Stored records —

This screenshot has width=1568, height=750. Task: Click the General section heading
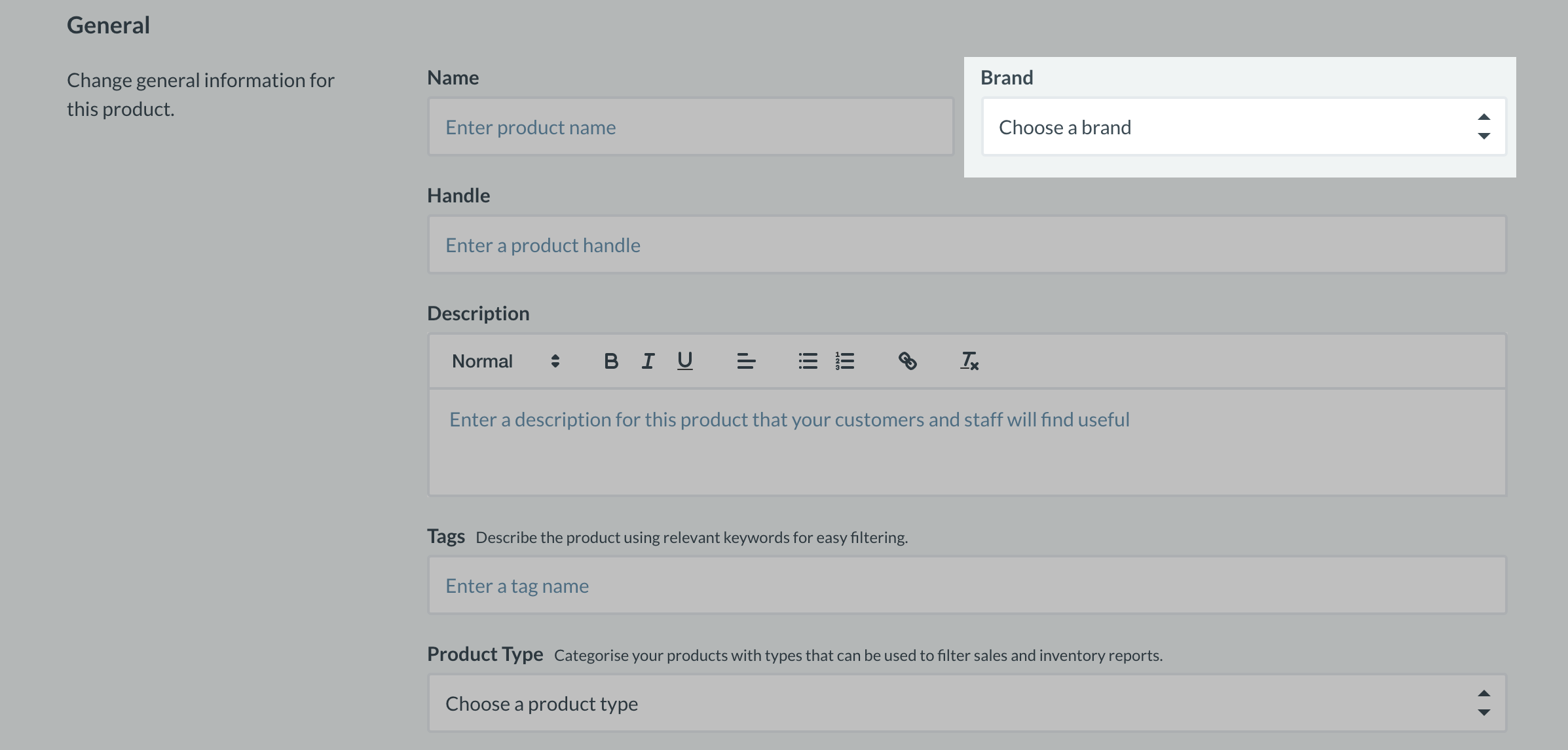[x=108, y=25]
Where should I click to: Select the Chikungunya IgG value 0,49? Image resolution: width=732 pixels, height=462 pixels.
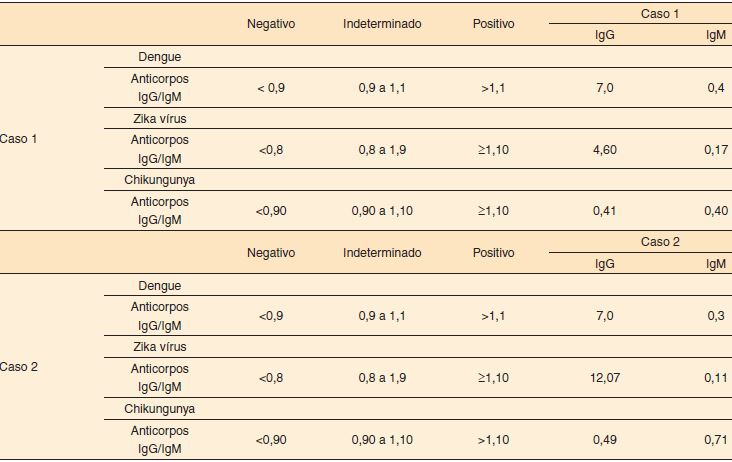click(605, 440)
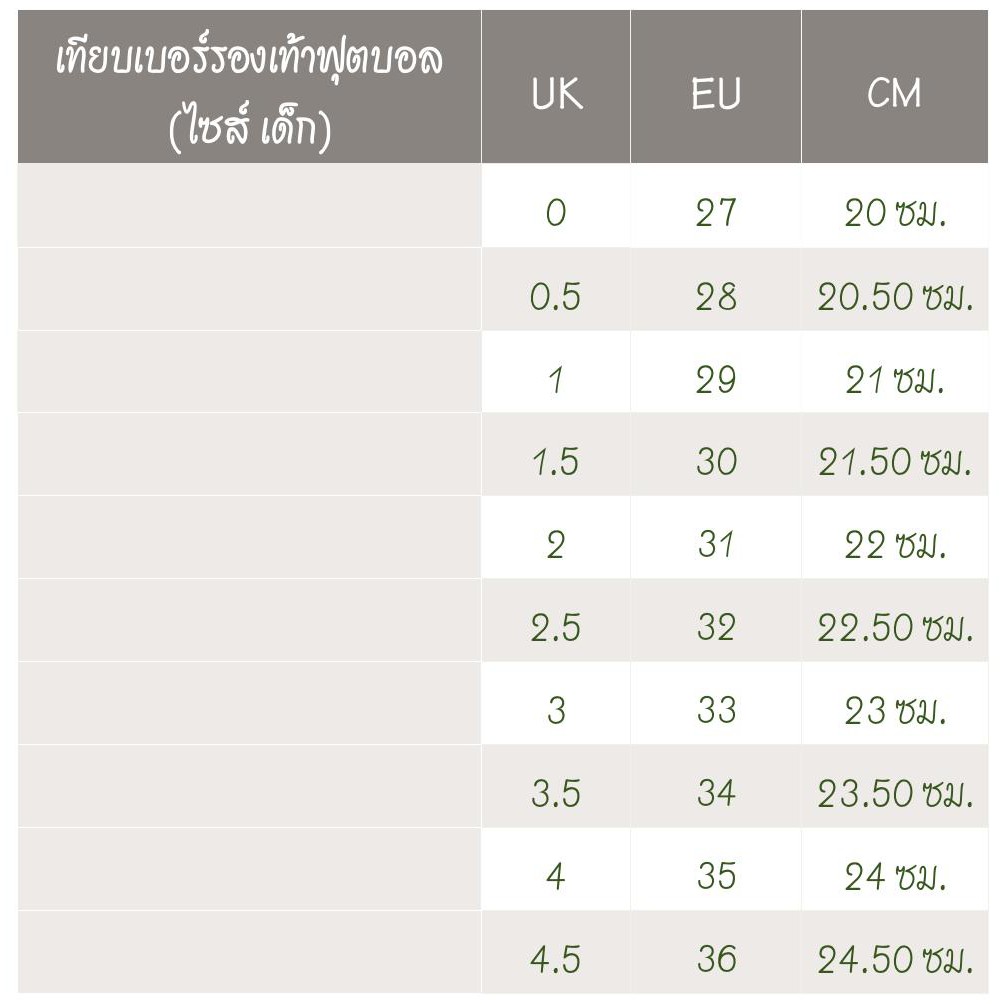The width and height of the screenshot is (1004, 1004).
Task: Click the 20.50 ซม. cell
Action: (894, 296)
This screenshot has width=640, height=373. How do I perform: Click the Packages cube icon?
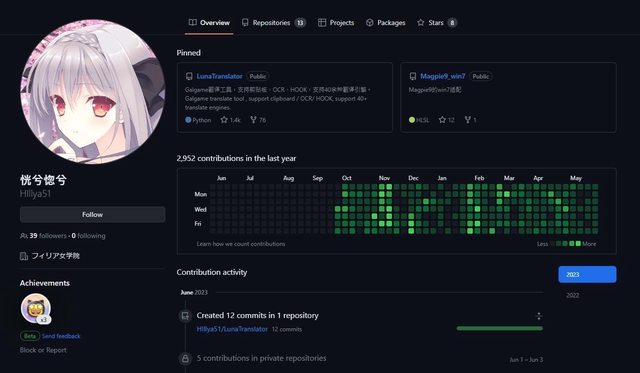(369, 23)

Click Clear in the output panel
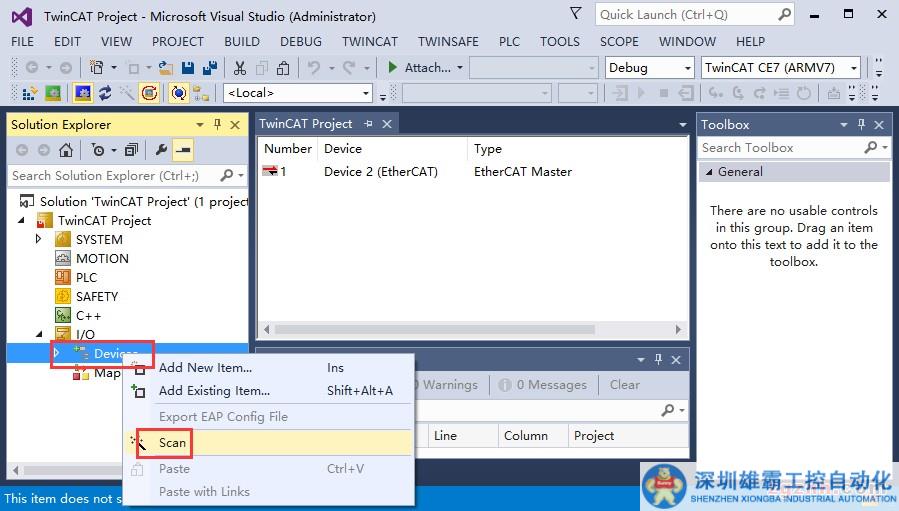pos(625,385)
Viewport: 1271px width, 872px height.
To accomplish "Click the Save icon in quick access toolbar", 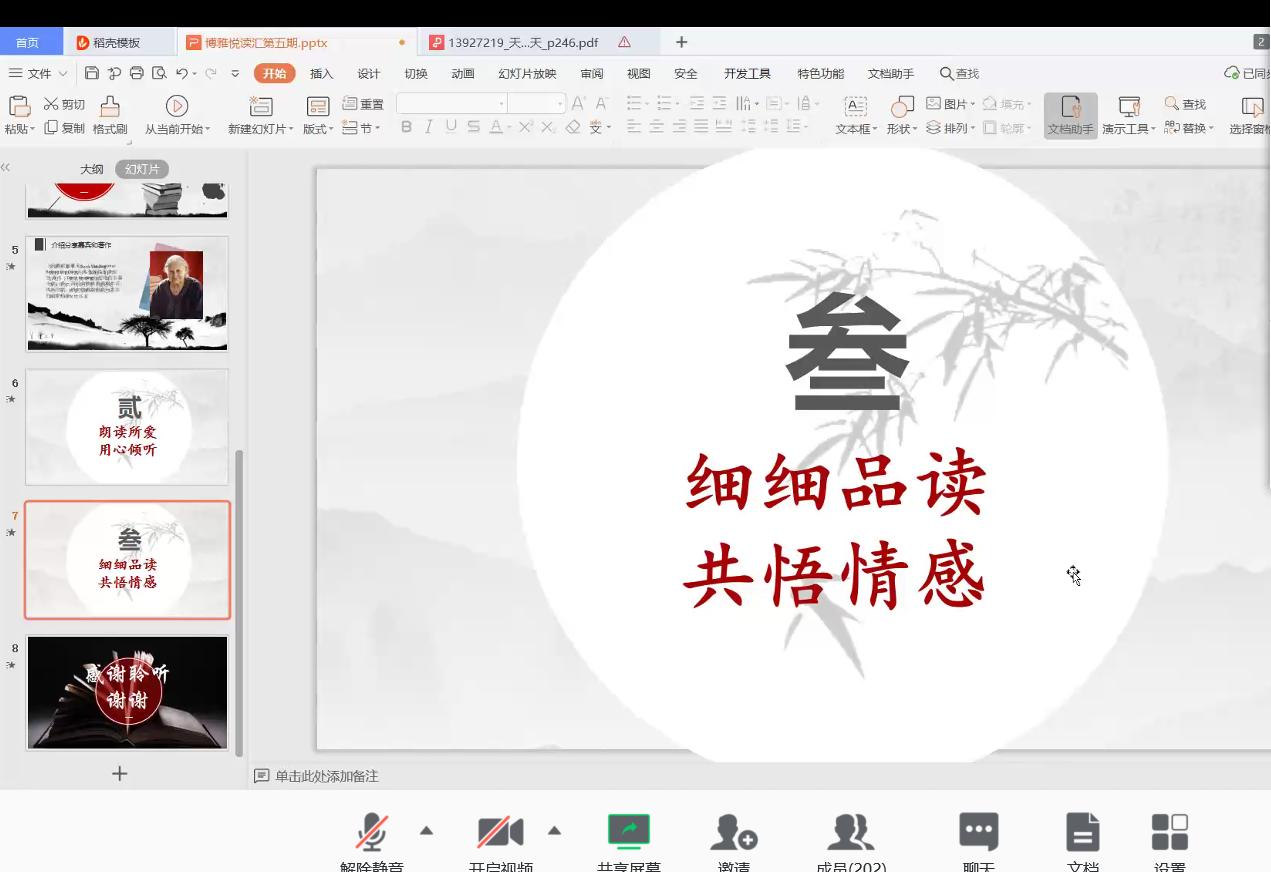I will tap(92, 73).
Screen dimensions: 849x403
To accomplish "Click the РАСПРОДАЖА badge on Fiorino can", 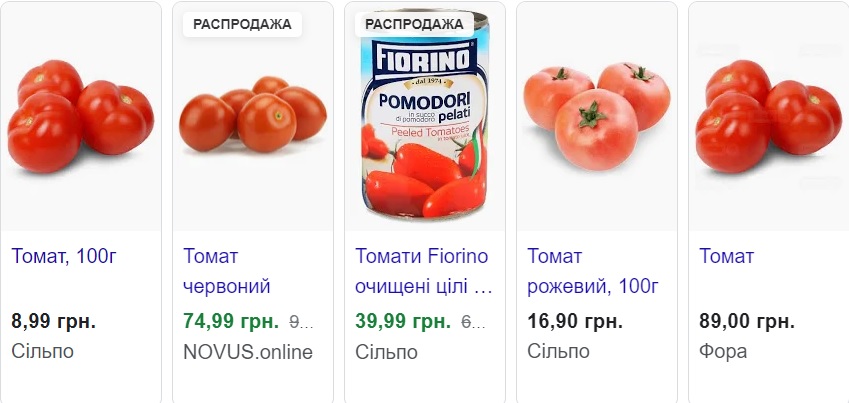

Objective —
Report every line of the records above that contains the string "Task", copying each such line in full.

Full output —
This screenshot has width=1568, height=750. Task: Click the General section heading
Task: Click the 20.50 ซม. cell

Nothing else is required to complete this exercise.